Istruzioni:
1. Riscrivi parola per parola il passo dell'articolo sull'avocado partendo dalle parole "Le nostre scelte" e fermandoti dopo le parole "non solo economico.".
2. Nell'articolo sull'avocado, quanto si può arrivare a pagare un chilo di avocado?
3. Riprendi l'articolo sull'avocado dal punto in cui si interrompe e proseguine il testo.

Estratto dell'articolo:
|---|
Le nostre scelte quotidiane hanno un impatto sul pianeta. Chi dice il contrario non ha mai aperto una statistica o uno studio negli ultimi vent’anni. Quello che mangiamo non ha solo reso tutte le industrie legate all’allevamento la maggiore causa d’inquinamento e sfruttamento di risorse del mondo, ma ci ha anche permesso di capire che tutto quello che abbiamo nel piatto ha una provenienza e una storia, prima di essere semplicemente del cibo. Senza per forza diventare dei talebani, trasformando l’atto del mangiare in un incubo senza fine, basterebbe essere consapevoli che viviamo di mode, anche per quanto riguarda gli alimenti, e che tutto questo ha un prezzo, non solo economico.
Se non siete spaventati dal costo altissimo di un avocado e quindi rientrate in quella fortunata fetta della popolazione che può permettersi di pagarlo quasi dieci euro al chilo, sappiate che, da qualche giorno si può tranquillamente parlare di avocado della discordia. Prima era stato il turno della quinoa: da cibo di cui non si poteva fare più a meno per avere un corretto apporto di proteine, è diventato il baluardo di moltissime campagne denigratorie nei confronti della dieta vegana (come se un vegano potesse nutrirsi solo di quinoa, ma questo è un altro discorso). Adesso il nuovo protagonista, ingrediente alla base di veri e propri concept store in quasi tutto il mondo occidentale, è l’avocado. Sembra che gli unici grassi non saturi si possano ricavare da questo frutto, tipico del Sudamerica: basta aprire una pagina Facebook per trovare centinaia di post che elenchino le sue infinite proprietà benefiche. Insomma, sembra che a mangiare avocado tutti i giorni si stia meglio. Noi forse, ma non è detto che valga lo stesso per chi, quel frutto, lo produce.
|---|
Dati forniti:
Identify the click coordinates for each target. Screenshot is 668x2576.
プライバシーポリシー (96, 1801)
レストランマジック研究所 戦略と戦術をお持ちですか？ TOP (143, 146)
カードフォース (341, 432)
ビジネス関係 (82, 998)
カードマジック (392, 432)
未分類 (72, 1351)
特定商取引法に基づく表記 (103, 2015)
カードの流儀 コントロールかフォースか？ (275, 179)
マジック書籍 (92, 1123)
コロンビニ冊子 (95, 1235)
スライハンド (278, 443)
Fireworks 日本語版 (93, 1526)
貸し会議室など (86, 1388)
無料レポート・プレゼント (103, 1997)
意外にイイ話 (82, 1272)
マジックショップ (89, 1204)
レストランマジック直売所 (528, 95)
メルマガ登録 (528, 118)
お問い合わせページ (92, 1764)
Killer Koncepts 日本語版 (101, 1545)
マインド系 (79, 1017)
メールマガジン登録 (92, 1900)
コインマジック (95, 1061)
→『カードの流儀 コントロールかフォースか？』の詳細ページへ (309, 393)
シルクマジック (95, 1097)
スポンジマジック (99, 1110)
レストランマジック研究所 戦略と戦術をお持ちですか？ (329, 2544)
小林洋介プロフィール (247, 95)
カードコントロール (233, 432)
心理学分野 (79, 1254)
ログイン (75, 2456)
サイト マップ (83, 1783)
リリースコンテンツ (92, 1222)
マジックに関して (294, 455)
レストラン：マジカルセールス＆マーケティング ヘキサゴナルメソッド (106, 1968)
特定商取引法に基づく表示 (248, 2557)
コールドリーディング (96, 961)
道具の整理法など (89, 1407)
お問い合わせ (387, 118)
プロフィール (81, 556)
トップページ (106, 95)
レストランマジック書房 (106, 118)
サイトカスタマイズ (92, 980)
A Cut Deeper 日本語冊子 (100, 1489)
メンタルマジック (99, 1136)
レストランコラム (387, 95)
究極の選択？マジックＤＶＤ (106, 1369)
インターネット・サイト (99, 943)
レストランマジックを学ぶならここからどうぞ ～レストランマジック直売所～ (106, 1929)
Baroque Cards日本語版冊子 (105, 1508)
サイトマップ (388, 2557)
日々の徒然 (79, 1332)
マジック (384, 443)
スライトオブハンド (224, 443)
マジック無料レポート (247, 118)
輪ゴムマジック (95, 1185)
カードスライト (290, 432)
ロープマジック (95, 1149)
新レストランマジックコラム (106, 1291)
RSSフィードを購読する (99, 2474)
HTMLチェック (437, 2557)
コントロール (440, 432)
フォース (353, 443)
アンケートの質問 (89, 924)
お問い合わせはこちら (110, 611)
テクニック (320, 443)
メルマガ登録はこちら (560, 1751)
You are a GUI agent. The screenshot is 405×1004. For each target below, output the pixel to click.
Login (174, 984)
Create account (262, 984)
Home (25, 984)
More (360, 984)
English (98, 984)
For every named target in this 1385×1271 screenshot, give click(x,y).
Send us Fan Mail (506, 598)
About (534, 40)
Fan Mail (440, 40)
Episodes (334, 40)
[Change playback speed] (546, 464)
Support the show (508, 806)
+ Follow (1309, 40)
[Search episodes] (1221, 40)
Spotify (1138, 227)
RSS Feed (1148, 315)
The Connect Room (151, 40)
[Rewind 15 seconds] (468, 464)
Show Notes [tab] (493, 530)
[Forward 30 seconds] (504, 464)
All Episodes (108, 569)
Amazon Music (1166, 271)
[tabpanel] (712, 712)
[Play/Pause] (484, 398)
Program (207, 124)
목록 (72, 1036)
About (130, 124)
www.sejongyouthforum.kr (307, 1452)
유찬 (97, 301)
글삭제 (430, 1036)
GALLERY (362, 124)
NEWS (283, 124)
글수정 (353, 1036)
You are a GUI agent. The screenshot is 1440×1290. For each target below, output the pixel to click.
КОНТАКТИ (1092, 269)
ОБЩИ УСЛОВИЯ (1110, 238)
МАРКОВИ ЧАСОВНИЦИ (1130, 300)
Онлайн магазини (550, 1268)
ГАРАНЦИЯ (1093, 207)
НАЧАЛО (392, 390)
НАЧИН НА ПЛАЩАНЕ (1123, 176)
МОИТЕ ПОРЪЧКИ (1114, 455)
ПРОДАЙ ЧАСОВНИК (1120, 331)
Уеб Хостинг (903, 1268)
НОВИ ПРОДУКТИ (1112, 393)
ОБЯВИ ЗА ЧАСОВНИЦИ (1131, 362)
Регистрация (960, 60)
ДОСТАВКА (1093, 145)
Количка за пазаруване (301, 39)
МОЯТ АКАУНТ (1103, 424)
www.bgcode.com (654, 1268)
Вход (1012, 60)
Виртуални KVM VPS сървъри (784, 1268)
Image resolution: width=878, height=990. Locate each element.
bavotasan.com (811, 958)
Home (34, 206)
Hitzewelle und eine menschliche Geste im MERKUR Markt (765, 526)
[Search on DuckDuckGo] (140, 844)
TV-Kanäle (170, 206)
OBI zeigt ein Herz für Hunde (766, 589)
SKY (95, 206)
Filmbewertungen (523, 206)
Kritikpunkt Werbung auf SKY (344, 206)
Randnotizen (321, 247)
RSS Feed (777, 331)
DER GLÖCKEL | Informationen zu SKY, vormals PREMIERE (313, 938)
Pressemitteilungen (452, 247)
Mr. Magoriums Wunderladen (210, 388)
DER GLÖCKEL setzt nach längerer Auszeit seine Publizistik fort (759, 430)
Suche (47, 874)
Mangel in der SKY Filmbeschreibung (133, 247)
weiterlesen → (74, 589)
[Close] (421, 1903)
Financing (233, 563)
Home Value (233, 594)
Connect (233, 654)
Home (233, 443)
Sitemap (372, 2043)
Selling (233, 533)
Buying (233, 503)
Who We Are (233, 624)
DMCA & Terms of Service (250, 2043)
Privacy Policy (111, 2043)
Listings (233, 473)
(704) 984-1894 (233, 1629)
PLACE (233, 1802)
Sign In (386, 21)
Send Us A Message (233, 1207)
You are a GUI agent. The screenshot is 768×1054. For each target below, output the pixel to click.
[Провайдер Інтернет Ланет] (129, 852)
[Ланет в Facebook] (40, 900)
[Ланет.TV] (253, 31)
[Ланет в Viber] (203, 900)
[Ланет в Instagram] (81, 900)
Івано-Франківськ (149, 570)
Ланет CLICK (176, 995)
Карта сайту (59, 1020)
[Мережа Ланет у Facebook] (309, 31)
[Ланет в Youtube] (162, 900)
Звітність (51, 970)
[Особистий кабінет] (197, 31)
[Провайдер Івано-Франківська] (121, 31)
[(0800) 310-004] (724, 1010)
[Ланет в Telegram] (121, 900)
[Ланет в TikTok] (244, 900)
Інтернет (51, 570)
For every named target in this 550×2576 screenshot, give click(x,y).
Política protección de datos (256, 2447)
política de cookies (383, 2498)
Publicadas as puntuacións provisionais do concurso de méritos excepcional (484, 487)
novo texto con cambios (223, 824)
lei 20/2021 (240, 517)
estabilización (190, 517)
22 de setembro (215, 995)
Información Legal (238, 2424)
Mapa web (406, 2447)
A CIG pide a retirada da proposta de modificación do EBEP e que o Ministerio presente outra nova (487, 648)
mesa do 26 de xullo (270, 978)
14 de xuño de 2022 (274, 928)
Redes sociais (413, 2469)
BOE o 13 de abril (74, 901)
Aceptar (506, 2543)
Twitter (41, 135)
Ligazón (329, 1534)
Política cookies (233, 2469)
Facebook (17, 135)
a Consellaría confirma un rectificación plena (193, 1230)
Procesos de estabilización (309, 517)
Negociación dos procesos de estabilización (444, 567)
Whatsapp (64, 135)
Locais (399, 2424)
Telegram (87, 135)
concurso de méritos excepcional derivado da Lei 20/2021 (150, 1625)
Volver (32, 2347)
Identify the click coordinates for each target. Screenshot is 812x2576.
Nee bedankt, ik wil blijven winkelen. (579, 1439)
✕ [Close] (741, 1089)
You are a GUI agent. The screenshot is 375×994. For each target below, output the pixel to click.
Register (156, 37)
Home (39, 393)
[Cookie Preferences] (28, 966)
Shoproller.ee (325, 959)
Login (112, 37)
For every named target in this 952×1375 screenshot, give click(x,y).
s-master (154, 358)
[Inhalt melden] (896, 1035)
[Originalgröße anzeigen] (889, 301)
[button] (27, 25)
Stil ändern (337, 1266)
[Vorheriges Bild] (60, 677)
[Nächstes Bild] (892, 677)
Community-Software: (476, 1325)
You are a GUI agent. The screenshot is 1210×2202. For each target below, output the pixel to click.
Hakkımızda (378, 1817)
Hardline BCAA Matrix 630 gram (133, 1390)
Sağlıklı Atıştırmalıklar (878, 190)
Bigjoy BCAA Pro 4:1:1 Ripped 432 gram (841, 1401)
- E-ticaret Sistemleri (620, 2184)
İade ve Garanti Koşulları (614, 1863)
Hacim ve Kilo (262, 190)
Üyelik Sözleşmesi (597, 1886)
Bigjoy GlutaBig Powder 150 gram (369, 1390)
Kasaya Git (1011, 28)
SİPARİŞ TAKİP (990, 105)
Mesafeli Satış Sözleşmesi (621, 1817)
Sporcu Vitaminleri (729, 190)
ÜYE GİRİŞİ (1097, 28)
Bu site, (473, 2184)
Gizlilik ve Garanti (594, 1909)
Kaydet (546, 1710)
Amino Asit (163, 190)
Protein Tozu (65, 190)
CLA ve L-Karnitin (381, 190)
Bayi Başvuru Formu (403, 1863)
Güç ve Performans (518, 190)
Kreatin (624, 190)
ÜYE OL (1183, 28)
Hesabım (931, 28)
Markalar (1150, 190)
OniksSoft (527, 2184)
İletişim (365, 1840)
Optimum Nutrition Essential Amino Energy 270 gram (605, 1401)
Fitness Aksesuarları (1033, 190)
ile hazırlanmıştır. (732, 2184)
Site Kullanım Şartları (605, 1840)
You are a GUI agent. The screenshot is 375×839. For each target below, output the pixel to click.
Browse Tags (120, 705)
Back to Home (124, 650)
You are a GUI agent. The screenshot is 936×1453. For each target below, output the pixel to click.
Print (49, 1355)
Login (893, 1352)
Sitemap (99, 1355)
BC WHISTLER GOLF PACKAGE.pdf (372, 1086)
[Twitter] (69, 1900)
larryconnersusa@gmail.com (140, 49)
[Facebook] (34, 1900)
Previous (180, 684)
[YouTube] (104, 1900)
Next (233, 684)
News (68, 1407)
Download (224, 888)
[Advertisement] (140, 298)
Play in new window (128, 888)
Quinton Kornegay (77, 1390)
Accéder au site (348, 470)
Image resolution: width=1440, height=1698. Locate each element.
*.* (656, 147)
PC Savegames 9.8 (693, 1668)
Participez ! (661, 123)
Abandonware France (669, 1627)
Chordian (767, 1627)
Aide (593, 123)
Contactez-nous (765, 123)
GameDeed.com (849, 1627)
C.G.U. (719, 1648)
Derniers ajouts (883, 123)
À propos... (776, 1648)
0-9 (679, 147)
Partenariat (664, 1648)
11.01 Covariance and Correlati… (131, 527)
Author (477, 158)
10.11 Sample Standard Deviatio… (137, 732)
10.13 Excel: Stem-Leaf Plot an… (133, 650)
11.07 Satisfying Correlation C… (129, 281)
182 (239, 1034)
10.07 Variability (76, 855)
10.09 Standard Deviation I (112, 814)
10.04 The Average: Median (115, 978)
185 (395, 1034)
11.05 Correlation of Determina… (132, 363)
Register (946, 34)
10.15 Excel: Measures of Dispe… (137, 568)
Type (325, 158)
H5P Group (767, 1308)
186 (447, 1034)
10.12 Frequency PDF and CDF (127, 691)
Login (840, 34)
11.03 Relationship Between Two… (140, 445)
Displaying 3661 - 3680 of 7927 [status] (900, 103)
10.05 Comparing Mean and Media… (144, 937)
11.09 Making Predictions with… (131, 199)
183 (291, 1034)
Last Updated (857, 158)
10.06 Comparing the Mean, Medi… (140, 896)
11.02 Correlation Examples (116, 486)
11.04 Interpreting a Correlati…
|---|
Risposte:
1.
Le nostre scelte quotidiane hanno un impatto sul pianeta. Chi dice il contrario non ha mai aperto una statistica o uno studio negli ultimi vent’anni. Quello che mangiamo non ha solo reso tutte le industrie legate all’allevamento la maggiore causa d’inquinamento e sfruttamento di risorse del mondo, ma ci ha anche permesso di capire che tutto quello che abbiamo nel piatto ha una provenienza e una storia, prima di essere semplicemente del cibo. Senza per forza diventare dei talebani, trasformando l’atto del mangiare in un incubo senza fine, basterebbe essere consapevoli che viviamo di mode, anche per quanto riguarda gli alimenti, e che tutto questo ha un prezzo, non solo economico.

2. Quasi dieci euro al chilo.

3.
Da dove viene l’avocado? È un frutto originariamente coltivato nell’America centrale. Il Messico è uno dei più grandi produttori a livello globale, ma è anche tipico di posti sempre molto lontani da noi, con un clima favorevole alla crescita della pianta, come l’India occidentale. Alla crescente domanda di produzione si sono affiancate anche altre aree del mondo, soprattutto quelle con temperature tropicali, o molto caldo, come il Cile. Ed è proprio qui la pietra, o meglio, il frutto dello scandalo. Poche settimane fa il Guardian ha pubblicato un articolo dove denunciava come l’ossessione inglese per l’avocado stesse causando enormi problemi ambientali in Cile, in particolare nella zona di Petrorca, principale fornitore (circa il 67% del totale) per le grosse catene di supermercati britanniche, e non solo. In un anno la domanda è cresciuta del 27% nel solo Regno Unito, e questo squilibrio ha convogliato la maggior parte dell’acqua della regione nella produzione, costringendo la popolazione locale a vivere grazie a delle cisterne idriche fornite dal governo.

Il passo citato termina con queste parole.